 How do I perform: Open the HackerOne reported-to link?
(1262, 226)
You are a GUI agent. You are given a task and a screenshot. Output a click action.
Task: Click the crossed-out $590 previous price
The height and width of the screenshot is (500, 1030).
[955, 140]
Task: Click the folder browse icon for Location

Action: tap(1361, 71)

-----

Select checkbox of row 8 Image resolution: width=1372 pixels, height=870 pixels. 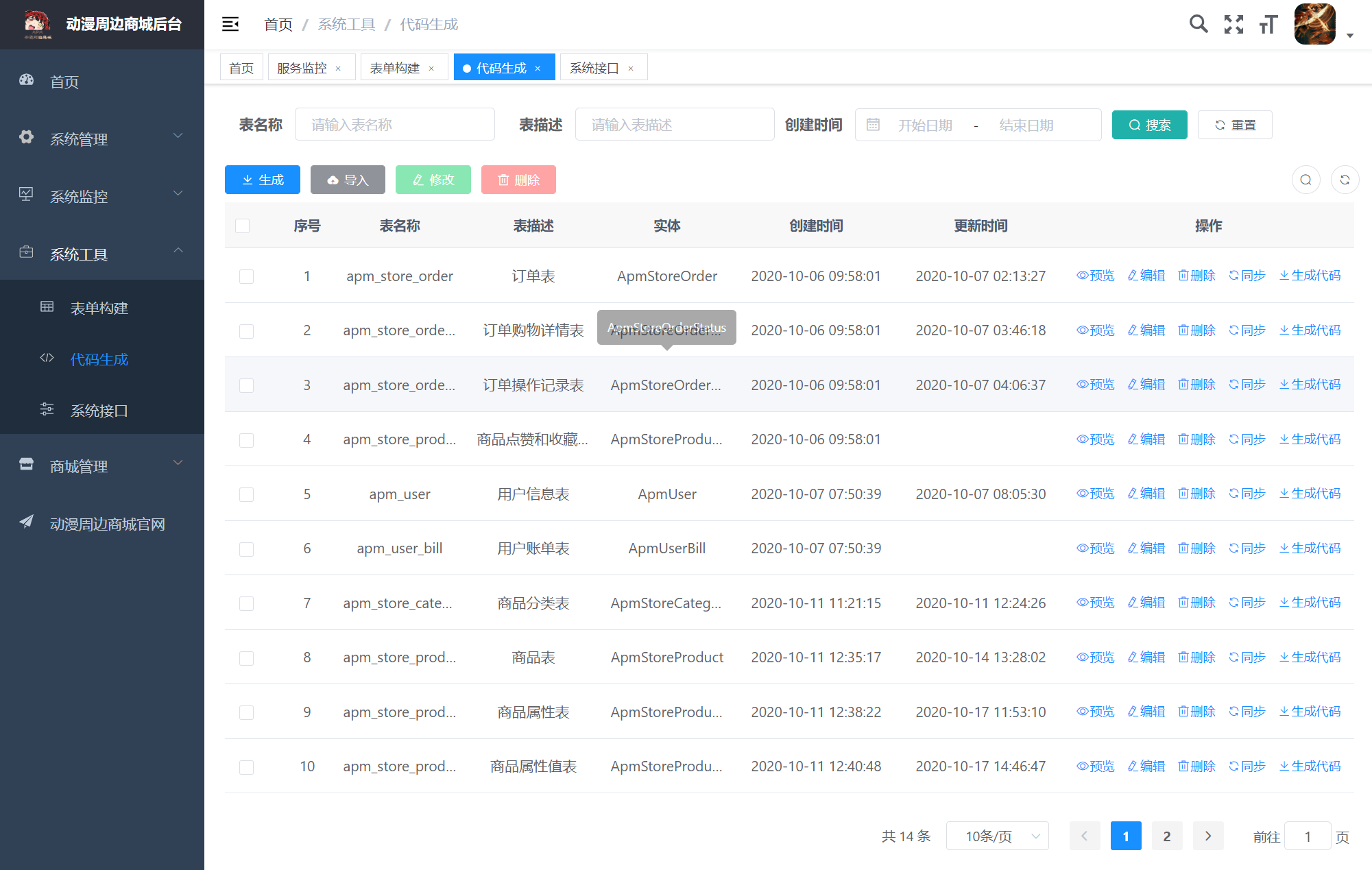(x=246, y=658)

-----

What you are asked to do:
In the listing, swap "Location" for "Destination" in the lines from the one that has "How do I perform: Open" through the one that has "Action: tap(1361, 71)". Write out only those lines and keep everything else unchanged.

Response to this task:
 How do I perform: Open the HackerOne reported-to link?
(1262, 226)
You are a GUI agent. You are given a task and a screenshot. Output a click action.
Task: Click the crossed-out $590 previous price
The height and width of the screenshot is (500, 1030).
[955, 140]
Task: Click the folder browse icon for Destination

Action: tap(1361, 71)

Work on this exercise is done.